## [Directions for this task]
Go through the entries below and collect each line with the string "computer" in it.

(Collected data entries)
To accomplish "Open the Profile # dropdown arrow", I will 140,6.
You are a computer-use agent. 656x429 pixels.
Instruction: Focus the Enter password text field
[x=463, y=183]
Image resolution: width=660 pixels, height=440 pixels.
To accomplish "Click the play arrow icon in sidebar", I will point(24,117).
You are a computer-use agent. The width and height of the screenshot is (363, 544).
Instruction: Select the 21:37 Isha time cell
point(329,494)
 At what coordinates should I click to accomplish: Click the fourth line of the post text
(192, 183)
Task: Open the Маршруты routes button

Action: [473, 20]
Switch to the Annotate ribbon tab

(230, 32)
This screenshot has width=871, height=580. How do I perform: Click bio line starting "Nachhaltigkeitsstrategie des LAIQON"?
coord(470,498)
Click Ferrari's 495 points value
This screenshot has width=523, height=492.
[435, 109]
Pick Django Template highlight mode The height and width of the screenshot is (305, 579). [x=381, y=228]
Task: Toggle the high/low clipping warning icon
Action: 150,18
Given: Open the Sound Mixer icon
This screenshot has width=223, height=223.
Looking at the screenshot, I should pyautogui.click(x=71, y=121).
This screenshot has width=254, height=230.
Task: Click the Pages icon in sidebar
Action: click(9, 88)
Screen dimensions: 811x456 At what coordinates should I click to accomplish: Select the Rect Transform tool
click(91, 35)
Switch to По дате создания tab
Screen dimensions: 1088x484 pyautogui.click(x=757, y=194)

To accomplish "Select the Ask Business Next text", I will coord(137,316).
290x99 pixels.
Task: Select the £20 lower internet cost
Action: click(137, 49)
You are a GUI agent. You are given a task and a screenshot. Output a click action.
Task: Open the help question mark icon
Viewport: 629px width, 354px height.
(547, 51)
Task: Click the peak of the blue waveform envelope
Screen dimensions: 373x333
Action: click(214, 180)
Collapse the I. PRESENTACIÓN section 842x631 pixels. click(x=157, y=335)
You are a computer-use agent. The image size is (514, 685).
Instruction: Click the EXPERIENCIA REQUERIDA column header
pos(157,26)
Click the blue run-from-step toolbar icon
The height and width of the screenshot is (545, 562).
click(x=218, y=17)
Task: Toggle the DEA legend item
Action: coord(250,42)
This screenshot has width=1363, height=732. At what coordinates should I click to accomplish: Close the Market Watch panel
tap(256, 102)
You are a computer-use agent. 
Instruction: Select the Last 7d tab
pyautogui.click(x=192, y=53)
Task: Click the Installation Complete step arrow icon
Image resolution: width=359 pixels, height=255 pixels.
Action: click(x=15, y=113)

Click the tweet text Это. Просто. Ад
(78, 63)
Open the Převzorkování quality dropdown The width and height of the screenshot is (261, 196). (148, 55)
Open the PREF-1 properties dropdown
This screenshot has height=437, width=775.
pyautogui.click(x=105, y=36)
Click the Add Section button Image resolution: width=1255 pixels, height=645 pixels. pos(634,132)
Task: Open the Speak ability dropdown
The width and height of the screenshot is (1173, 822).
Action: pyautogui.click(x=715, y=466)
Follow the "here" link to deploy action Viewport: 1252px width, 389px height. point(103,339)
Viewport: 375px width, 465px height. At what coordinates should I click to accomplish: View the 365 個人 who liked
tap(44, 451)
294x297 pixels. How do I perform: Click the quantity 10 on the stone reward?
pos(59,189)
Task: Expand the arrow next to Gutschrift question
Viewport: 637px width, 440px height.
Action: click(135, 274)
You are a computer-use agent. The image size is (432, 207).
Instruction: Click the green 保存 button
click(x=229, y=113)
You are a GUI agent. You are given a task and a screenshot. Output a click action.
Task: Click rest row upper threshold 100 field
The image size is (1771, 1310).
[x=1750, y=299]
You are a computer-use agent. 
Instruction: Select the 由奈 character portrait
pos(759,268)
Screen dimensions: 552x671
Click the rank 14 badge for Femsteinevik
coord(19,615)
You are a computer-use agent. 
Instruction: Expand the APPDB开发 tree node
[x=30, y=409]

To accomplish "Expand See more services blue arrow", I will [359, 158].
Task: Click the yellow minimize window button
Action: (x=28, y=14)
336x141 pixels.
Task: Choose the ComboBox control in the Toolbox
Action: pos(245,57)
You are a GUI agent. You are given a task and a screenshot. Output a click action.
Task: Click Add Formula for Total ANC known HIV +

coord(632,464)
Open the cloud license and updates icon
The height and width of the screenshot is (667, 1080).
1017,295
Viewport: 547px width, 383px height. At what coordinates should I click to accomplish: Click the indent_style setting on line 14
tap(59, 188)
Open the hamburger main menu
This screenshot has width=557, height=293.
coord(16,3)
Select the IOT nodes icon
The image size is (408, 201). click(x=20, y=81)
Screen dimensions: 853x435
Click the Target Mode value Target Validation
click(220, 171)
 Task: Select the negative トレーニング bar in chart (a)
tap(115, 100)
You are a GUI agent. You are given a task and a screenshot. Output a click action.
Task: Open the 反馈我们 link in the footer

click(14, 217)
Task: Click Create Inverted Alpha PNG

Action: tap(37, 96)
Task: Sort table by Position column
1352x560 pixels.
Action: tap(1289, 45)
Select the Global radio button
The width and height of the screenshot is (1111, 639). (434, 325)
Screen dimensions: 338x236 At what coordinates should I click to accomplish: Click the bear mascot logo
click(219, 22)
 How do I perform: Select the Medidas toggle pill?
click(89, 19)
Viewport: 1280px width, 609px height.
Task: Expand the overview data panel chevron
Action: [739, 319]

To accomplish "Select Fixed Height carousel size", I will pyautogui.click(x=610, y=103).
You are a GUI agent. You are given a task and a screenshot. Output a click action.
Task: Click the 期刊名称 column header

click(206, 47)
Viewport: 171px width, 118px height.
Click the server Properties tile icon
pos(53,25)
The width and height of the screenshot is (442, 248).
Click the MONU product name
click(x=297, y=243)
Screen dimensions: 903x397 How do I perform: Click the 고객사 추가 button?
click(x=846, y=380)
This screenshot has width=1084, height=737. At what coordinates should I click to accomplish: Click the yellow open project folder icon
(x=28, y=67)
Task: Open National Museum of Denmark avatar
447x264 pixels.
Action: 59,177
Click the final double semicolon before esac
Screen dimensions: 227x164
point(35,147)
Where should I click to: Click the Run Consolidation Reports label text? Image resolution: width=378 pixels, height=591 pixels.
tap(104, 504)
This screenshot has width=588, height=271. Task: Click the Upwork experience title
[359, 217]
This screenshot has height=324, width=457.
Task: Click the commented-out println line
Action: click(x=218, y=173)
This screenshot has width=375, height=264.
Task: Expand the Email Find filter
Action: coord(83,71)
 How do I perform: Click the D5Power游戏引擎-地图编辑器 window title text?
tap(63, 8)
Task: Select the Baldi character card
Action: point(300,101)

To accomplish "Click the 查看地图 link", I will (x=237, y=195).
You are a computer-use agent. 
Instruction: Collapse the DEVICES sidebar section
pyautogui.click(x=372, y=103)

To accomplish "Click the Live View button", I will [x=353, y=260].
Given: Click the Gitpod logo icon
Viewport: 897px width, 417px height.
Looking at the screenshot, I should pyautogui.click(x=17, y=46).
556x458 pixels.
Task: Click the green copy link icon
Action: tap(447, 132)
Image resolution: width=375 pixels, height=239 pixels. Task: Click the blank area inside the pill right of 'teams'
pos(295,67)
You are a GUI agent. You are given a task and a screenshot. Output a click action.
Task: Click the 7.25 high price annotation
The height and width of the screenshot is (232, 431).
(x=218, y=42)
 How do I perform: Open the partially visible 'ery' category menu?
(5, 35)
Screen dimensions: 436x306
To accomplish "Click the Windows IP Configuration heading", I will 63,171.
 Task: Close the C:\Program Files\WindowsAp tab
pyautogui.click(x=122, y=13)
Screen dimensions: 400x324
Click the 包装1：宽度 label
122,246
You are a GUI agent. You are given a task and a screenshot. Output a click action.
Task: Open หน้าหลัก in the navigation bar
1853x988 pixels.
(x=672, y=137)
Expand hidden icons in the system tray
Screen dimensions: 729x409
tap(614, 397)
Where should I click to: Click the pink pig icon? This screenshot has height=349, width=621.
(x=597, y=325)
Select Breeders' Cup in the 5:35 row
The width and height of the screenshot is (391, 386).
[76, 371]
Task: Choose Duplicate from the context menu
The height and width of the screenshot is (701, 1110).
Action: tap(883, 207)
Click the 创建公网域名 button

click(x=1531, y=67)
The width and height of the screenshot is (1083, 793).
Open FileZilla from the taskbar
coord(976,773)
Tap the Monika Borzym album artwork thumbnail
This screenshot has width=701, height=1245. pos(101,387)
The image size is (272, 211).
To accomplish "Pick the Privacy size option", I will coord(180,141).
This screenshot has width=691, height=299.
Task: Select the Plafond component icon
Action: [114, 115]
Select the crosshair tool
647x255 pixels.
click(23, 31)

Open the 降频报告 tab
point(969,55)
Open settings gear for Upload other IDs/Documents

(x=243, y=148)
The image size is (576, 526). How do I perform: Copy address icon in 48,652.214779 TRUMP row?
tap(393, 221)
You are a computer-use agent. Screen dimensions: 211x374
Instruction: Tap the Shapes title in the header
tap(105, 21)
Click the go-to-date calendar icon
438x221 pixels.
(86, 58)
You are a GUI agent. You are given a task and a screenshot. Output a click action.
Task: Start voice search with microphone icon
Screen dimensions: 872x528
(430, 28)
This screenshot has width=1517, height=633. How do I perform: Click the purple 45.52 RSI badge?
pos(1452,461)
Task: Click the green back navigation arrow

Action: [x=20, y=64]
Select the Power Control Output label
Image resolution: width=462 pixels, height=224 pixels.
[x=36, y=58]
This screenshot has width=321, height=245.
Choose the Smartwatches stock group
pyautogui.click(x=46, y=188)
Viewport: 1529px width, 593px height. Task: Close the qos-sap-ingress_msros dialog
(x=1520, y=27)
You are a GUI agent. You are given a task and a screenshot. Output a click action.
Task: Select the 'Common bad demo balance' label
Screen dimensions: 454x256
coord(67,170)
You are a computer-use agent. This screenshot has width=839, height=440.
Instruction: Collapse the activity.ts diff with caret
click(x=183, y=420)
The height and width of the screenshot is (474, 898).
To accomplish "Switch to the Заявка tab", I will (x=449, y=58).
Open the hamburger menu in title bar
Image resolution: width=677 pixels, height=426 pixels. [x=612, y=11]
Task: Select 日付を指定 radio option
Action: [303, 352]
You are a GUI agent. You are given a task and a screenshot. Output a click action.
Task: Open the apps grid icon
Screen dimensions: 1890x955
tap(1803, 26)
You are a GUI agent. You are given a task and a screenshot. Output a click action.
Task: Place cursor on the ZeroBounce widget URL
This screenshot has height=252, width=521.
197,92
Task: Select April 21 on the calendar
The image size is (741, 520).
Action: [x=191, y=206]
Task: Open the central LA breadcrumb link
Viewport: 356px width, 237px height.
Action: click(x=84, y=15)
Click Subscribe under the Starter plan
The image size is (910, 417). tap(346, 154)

## [Answer area]
You are a computer-use agent. 656x429 pixels.
You are a computer-use agent. The width and height of the screenshot is (363, 544).
You are a computer-use agent. The image size is (514, 685).
You are a computer-use agent. 
You are a computer-use agent. The image size is (432, 207).
You are a computer-use agent. 
You are a computer-use agent. 
You are a computer-use agent. 
You are a computer-use agent. Screen dimensions: 211x374
You are a computer-use agent. This screenshot has width=839, height=440.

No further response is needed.